The Mancos Water Conservancy is working on expanding Jackson Gulch Reservoir to hold an additional 80 acre-feet of water.
"There's always the need for additional irrigation in the valley," said Gary Kennedy, superintendent of the conservancy.
The water would be stored in the depression left by the construction of the original Jackson Gulch Dam. The expansion would be the equivalent of about 26 million gallons.
The addition is very small compared with the capacity of Jackson Gulch, which tops out at 10,000 acre-feet. About 6,000 acre-feet are dedicated to irrigation, and the town of Mancos draws on the reservoir when the West Mancos is running low.
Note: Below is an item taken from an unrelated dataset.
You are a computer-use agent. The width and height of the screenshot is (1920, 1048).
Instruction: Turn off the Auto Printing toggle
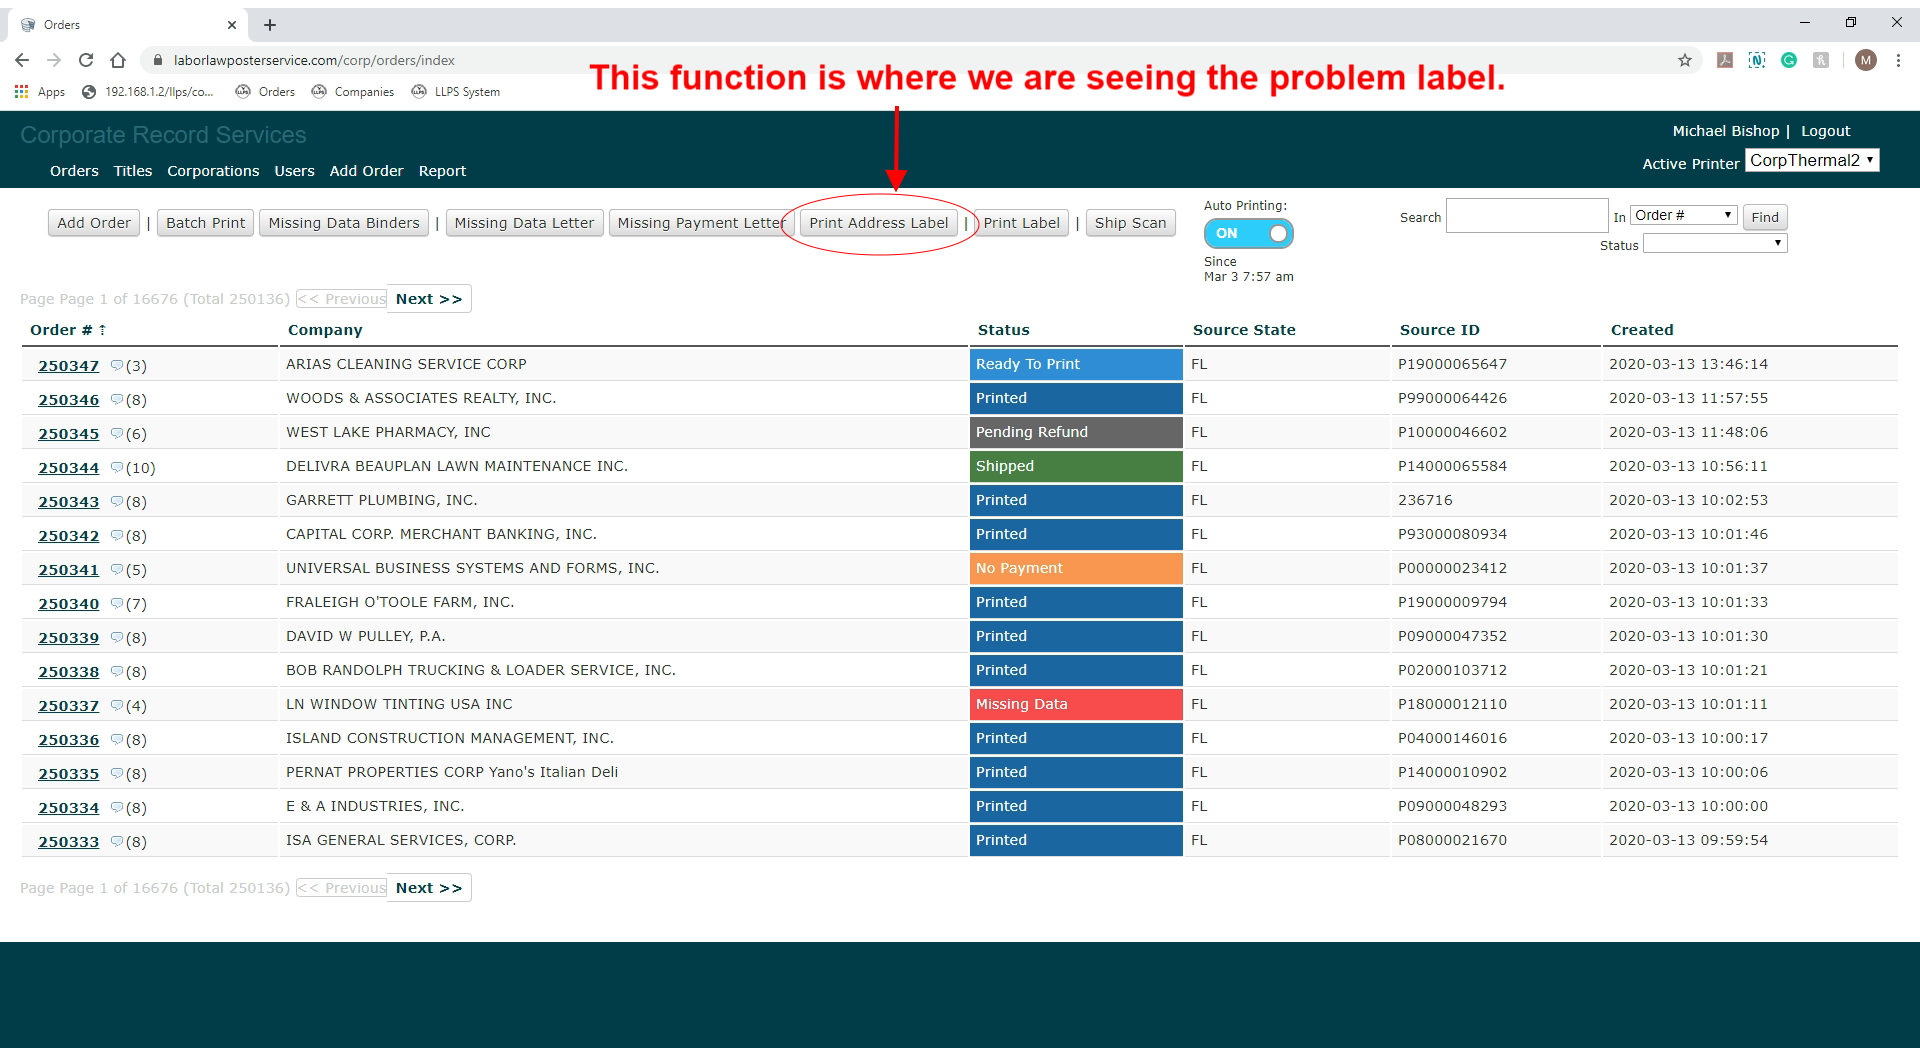click(1248, 233)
About five years ago, the conservancy considered expanding the reservoir itself but determined the gravel pit would be more feasible.
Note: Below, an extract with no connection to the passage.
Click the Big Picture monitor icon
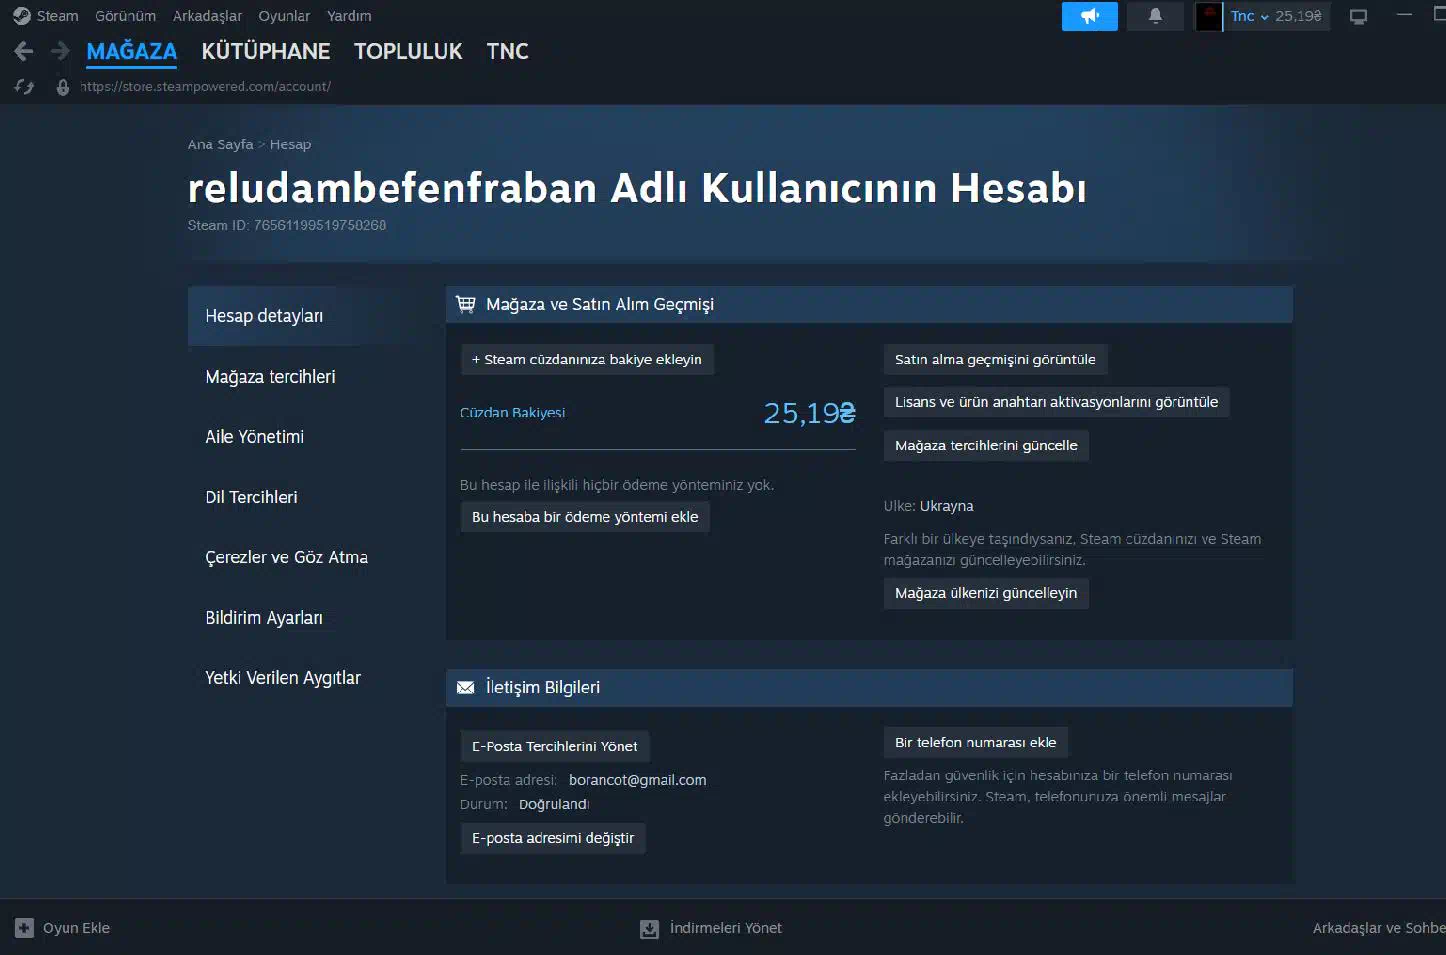Image resolution: width=1446 pixels, height=955 pixels. (x=1358, y=16)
A preliminary study has been completed, and the conservancy is going to start discussions with the Bureau of Reclamation later in January. The Bureau of Reclamation will have to complete its own study.
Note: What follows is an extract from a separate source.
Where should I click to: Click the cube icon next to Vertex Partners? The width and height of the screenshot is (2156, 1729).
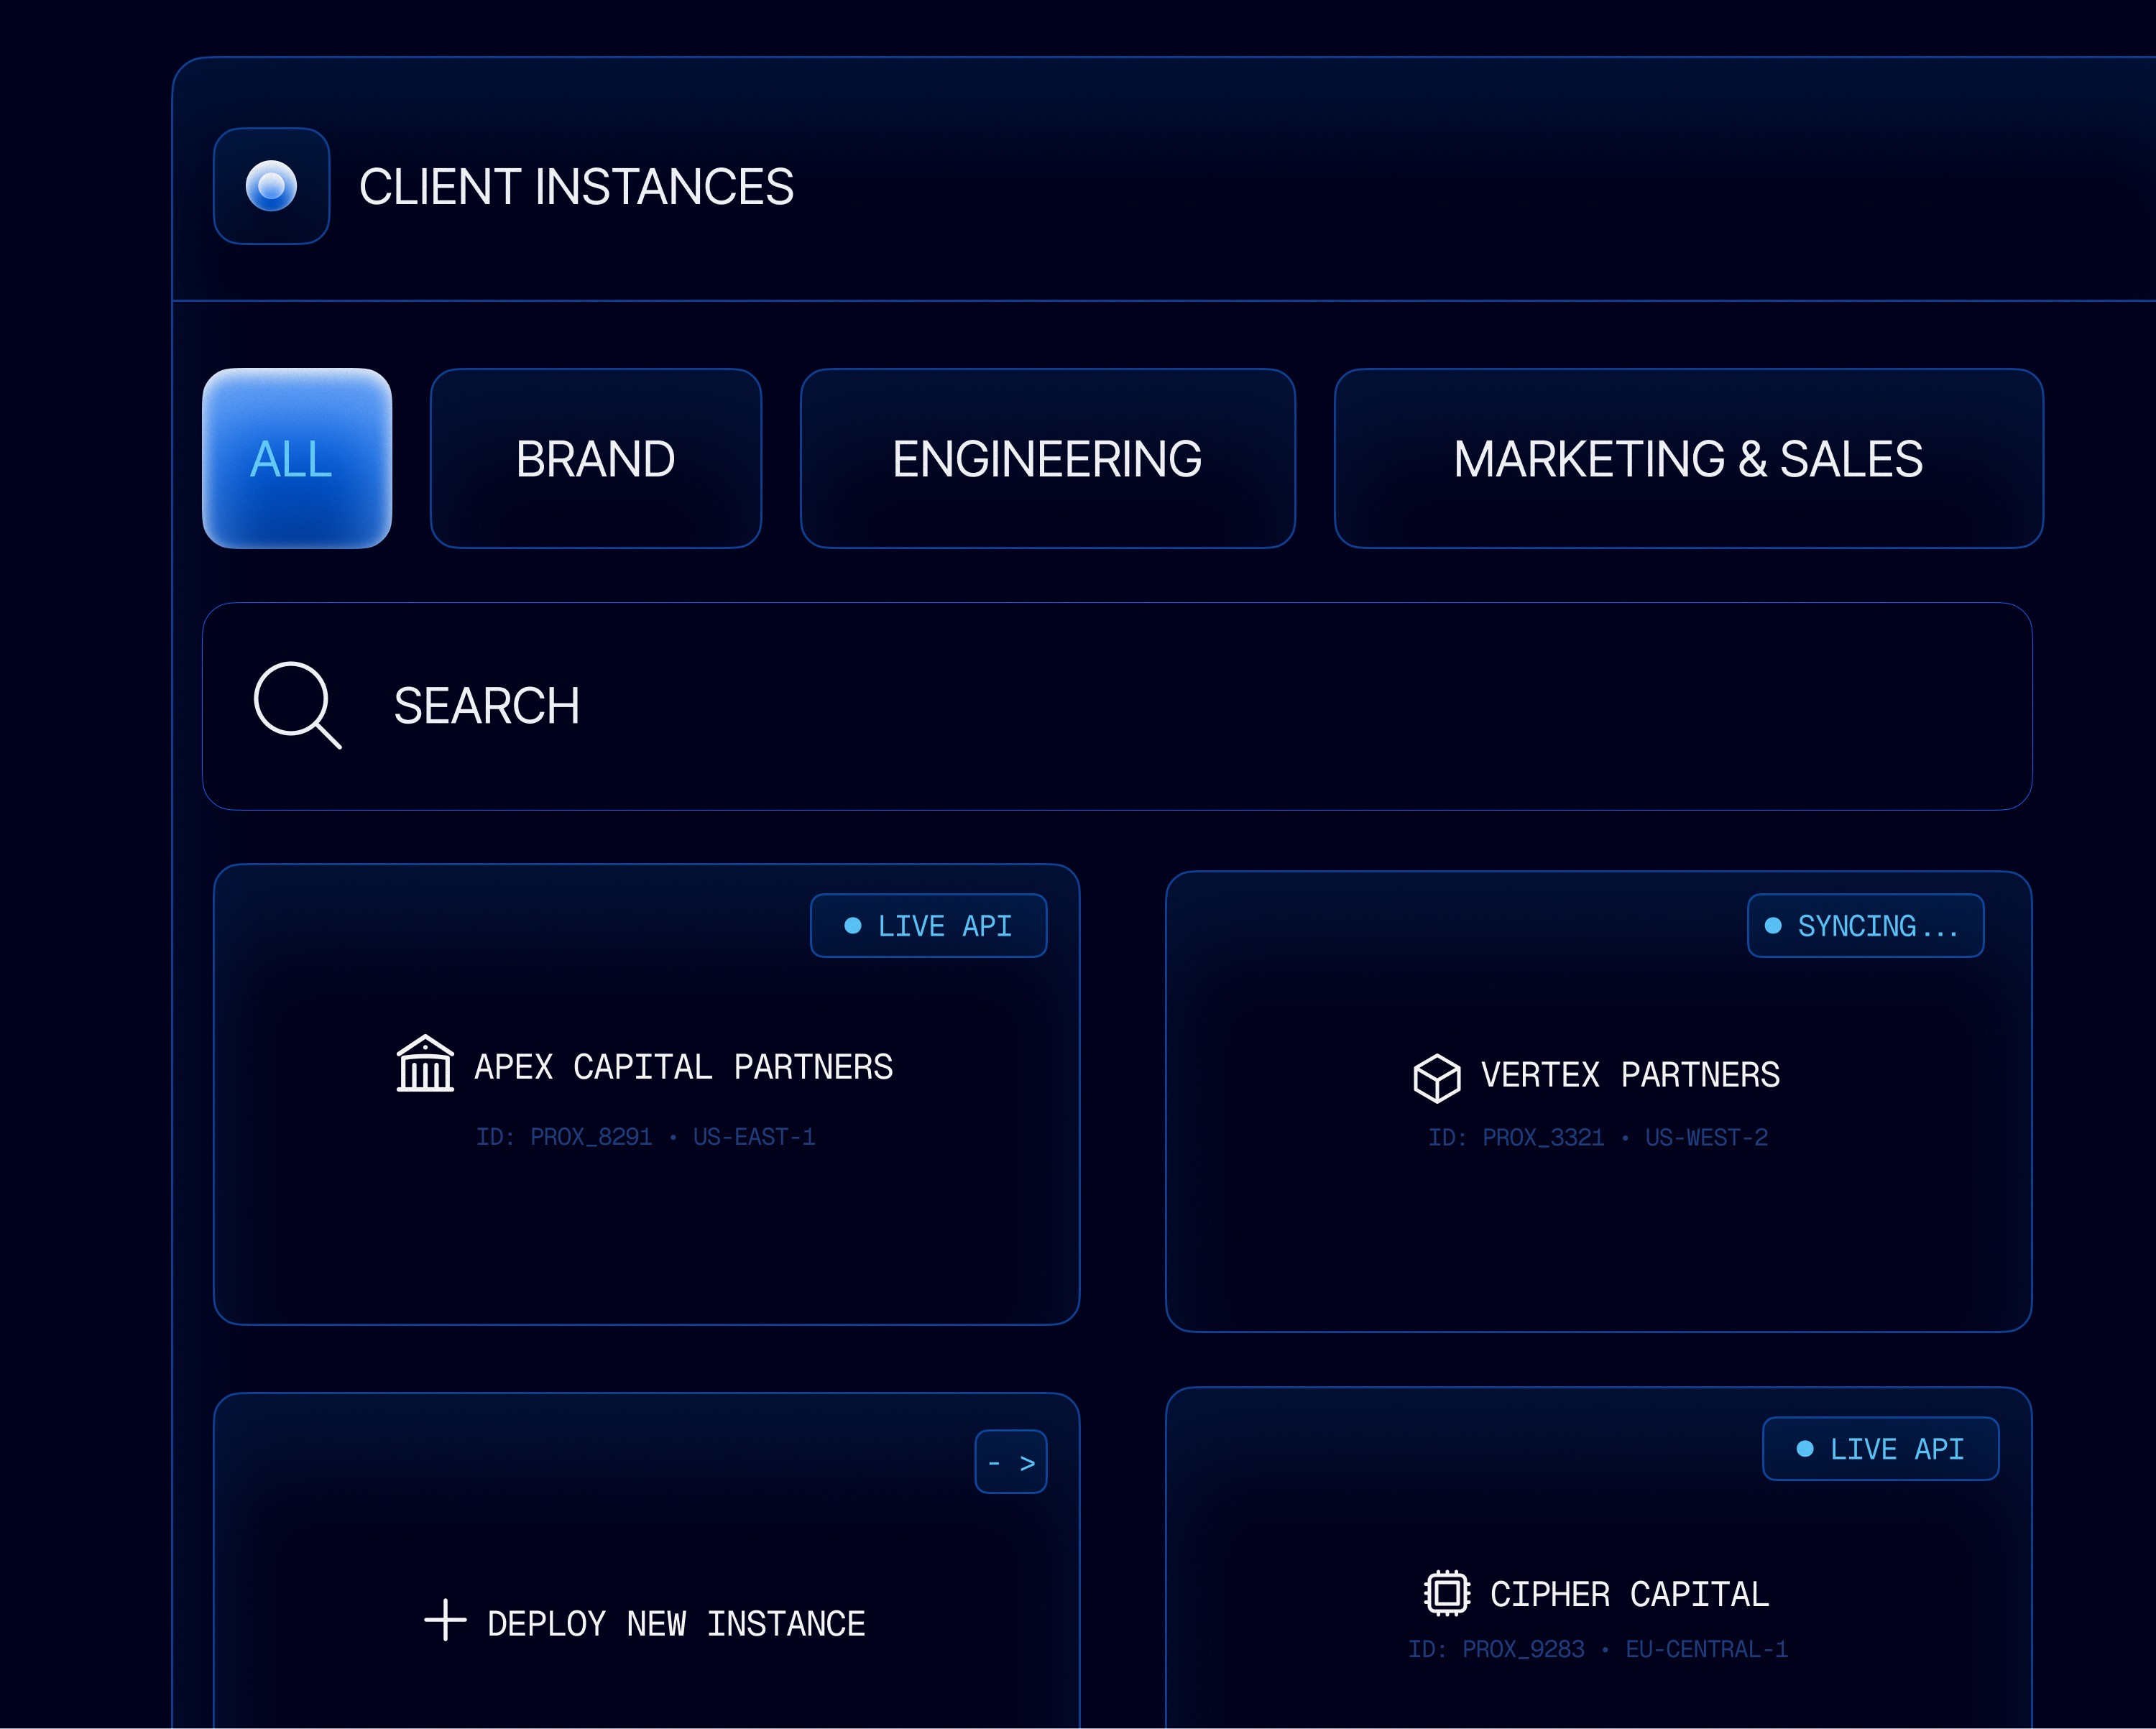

If the expansion is completed, filling Jackson Gulch Reservoir would be the first priority, and any excess would go into the new lake.
During the 2012 and 2013 season, the reservoir could only be filled to 36 percent of capacity because of low snowpack.
Currently, the reservoir is filled to about 27 percent of capacity, according to the Bureau of Reclamation. The winter average is about 35 to 40 percent of capacity, Kennedy said.